## TASK GOAL
Return every entry in the listing word for word.

+++

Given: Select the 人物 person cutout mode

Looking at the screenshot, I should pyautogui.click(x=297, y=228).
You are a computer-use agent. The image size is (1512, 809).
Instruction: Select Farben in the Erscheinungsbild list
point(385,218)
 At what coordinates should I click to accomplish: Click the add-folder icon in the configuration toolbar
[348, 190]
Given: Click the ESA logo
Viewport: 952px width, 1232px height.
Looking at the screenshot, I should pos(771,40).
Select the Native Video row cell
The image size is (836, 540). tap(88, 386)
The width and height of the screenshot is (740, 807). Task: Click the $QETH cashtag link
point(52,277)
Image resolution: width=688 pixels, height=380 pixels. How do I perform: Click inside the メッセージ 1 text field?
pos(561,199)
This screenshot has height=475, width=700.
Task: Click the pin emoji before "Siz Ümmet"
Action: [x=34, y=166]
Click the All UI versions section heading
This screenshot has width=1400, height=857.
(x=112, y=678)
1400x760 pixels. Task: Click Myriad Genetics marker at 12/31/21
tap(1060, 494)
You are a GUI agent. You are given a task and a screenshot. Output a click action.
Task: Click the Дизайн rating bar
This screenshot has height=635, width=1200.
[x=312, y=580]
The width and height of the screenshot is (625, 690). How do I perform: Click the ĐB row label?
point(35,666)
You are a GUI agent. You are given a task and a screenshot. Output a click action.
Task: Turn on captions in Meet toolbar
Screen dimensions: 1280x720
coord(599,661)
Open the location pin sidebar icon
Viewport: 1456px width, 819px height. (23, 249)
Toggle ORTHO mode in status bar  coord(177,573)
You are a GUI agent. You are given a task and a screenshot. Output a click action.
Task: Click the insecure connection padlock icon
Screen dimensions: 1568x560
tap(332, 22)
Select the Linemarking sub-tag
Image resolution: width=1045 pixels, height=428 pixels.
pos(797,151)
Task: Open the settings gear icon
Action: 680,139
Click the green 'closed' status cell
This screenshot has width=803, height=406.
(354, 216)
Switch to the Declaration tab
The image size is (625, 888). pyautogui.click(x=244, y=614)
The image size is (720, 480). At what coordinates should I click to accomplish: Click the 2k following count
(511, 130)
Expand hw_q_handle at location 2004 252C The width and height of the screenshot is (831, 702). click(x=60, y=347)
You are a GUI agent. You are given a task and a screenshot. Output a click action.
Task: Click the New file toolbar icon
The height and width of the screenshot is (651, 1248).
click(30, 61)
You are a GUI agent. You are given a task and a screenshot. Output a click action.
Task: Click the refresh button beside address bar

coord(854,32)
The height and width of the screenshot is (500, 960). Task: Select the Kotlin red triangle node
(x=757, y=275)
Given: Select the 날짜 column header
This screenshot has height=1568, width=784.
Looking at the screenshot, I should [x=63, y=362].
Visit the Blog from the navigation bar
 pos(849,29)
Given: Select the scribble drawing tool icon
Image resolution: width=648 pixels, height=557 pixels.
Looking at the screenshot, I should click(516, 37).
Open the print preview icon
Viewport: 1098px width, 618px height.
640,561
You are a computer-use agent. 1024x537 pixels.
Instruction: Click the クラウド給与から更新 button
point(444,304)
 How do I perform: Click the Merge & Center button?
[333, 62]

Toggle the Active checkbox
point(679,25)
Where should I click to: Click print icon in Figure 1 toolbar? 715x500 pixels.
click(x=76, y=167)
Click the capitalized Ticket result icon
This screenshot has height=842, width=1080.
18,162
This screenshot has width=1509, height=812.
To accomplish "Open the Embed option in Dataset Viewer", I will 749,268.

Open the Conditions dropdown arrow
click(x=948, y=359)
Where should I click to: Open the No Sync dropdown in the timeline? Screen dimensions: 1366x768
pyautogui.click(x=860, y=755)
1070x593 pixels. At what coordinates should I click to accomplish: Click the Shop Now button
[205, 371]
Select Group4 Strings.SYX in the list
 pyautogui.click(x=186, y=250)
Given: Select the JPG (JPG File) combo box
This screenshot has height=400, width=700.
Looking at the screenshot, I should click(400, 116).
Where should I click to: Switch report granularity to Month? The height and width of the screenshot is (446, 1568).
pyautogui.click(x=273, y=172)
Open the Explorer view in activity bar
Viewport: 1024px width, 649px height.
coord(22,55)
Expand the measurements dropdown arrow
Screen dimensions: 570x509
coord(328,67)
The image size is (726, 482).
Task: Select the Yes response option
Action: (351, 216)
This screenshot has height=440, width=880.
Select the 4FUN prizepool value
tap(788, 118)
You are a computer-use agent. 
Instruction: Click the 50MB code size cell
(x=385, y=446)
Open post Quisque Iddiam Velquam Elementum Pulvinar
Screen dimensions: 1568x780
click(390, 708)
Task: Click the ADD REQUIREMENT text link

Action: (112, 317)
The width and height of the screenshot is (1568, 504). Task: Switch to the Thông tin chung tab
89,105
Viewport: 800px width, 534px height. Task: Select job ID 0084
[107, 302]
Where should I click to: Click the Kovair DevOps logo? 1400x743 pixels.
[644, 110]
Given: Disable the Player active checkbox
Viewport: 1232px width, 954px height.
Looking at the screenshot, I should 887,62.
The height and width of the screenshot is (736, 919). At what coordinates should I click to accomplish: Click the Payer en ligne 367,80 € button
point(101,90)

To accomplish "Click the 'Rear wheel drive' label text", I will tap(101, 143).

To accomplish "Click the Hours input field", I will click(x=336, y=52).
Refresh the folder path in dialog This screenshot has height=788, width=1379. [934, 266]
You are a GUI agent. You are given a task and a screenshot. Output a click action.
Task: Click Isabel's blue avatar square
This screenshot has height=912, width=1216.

+++

## EXERCISE SOLUTION
Given: Select the 人物 person cutout mode

Looking at the screenshot, I should pyautogui.click(x=297, y=228).
You are a computer-use agent. The image size is (1512, 809).
Instruction: Select Farben in the Erscheinungsbild list
point(385,218)
 At what coordinates should I click to accomplish: Click the add-folder icon in the configuration toolbar
[348, 190]
Given: Click the ESA logo
Viewport: 952px width, 1232px height.
Looking at the screenshot, I should pos(771,40).
Select the Native Video row cell
The image size is (836, 540). tap(88, 386)
The width and height of the screenshot is (740, 807). Task: Click the $QETH cashtag link
point(52,277)
Image resolution: width=688 pixels, height=380 pixels. How do I perform: Click inside the メッセージ 1 text field?
pos(561,199)
This screenshot has height=475, width=700.
Task: Click the pin emoji before "Siz Ümmet"
Action: [x=34, y=166]
Click the All UI versions section heading
This screenshot has width=1400, height=857.
(x=112, y=678)
1400x760 pixels. Task: Click Myriad Genetics marker at 12/31/21
tap(1060, 494)
You are a GUI agent. You are given a task and a screenshot. Output a click action.
Task: Click the Дизайн rating bar
This screenshot has height=635, width=1200.
[x=312, y=580]
The width and height of the screenshot is (625, 690). How do I perform: Click the ĐB row label?
point(35,666)
You are a GUI agent. You are given a task and a screenshot. Output a click action.
Task: Turn on captions in Meet toolbar
Screen dimensions: 1280x720
coord(599,661)
Open the location pin sidebar icon
Viewport: 1456px width, 819px height. (23, 249)
Toggle ORTHO mode in status bar  coord(177,573)
You are a GUI agent. You are given a task and a screenshot. Output a click action.
Task: Click the insecure connection padlock icon
Screen dimensions: 1568x560
tap(332, 22)
Select the Linemarking sub-tag
Image resolution: width=1045 pixels, height=428 pixels.
pos(797,151)
Task: Open the settings gear icon
Action: 680,139
Click the green 'closed' status cell
This screenshot has width=803, height=406.
(354, 216)
Switch to the Declaration tab
The image size is (625, 888). pyautogui.click(x=244, y=614)
The image size is (720, 480). At what coordinates should I click to accomplish: Click the 2k following count
(511, 130)
Expand hw_q_handle at location 2004 252C The width and height of the screenshot is (831, 702). click(x=60, y=347)
You are a GUI agent. You are given a task and a screenshot. Output a click action.
Task: Click the New file toolbar icon
The height and width of the screenshot is (651, 1248).
click(30, 61)
You are a GUI agent. You are given a task and a screenshot. Output a click action.
Task: Click the refresh button beside address bar

coord(854,32)
The height and width of the screenshot is (500, 960). Task: Select the Kotlin red triangle node
(x=757, y=275)
Given: Select the 날짜 column header
This screenshot has height=1568, width=784.
Looking at the screenshot, I should [x=63, y=362].
Visit the Blog from the navigation bar
 pos(849,29)
Given: Select the scribble drawing tool icon
Image resolution: width=648 pixels, height=557 pixels.
Looking at the screenshot, I should click(516, 37).
Open the print preview icon
Viewport: 1098px width, 618px height.
640,561
You are a computer-use agent. 1024x537 pixels.
Instruction: Click the クラウド給与から更新 button
point(444,304)
 How do I perform: Click the Merge & Center button?
[333, 62]

Toggle the Active checkbox
point(679,25)
Where should I click to: Click print icon in Figure 1 toolbar? 715x500 pixels.
click(x=76, y=167)
Click the capitalized Ticket result icon
This screenshot has height=842, width=1080.
18,162
This screenshot has width=1509, height=812.
To accomplish "Open the Embed option in Dataset Viewer", I will 749,268.

Open the Conditions dropdown arrow
click(x=948, y=359)
Where should I click to: Open the No Sync dropdown in the timeline? Screen dimensions: 1366x768
pyautogui.click(x=860, y=755)
1070x593 pixels. At what coordinates should I click to accomplish: Click the Shop Now button
[205, 371]
Select Group4 Strings.SYX in the list
 pyautogui.click(x=186, y=250)
Given: Select the JPG (JPG File) combo box
This screenshot has height=400, width=700.
Looking at the screenshot, I should click(400, 116).
Where should I click to: Switch report granularity to Month? The height and width of the screenshot is (446, 1568).
pyautogui.click(x=273, y=172)
Open the Explorer view in activity bar
Viewport: 1024px width, 649px height.
coord(22,55)
Expand the measurements dropdown arrow
Screen dimensions: 570x509
coord(328,67)
The image size is (726, 482).
Task: Select the Yes response option
Action: (351, 216)
This screenshot has height=440, width=880.
Select the 4FUN prizepool value
tap(788, 118)
You are a computer-use agent. 
Instruction: Click the 50MB code size cell
(x=385, y=446)
Open post Quisque Iddiam Velquam Elementum Pulvinar
Screen dimensions: 1568x780
click(390, 708)
Task: Click the ADD REQUIREMENT text link

Action: (112, 317)
The width and height of the screenshot is (1568, 504). Task: Switch to the Thông tin chung tab
89,105
Viewport: 800px width, 534px height. Task: Select job ID 0084
[107, 302]
Where should I click to: Click the Kovair DevOps logo? 1400x743 pixels.
[644, 110]
Given: Disable the Player active checkbox
Viewport: 1232px width, 954px height.
Looking at the screenshot, I should 887,62.
The height and width of the screenshot is (736, 919). At what coordinates should I click to accomplish: Click the Payer en ligne 367,80 € button
point(101,90)

To accomplish "Click the 'Rear wheel drive' label text", I will tap(101, 143).

To accomplish "Click the Hours input field", I will click(x=336, y=52).
Refresh the folder path in dialog This screenshot has height=788, width=1379. [934, 266]
You are a GUI agent. You are given a task and a screenshot. Output a click action.
Task: Click Isabel's blue avatar square
This screenshot has height=912, width=1216.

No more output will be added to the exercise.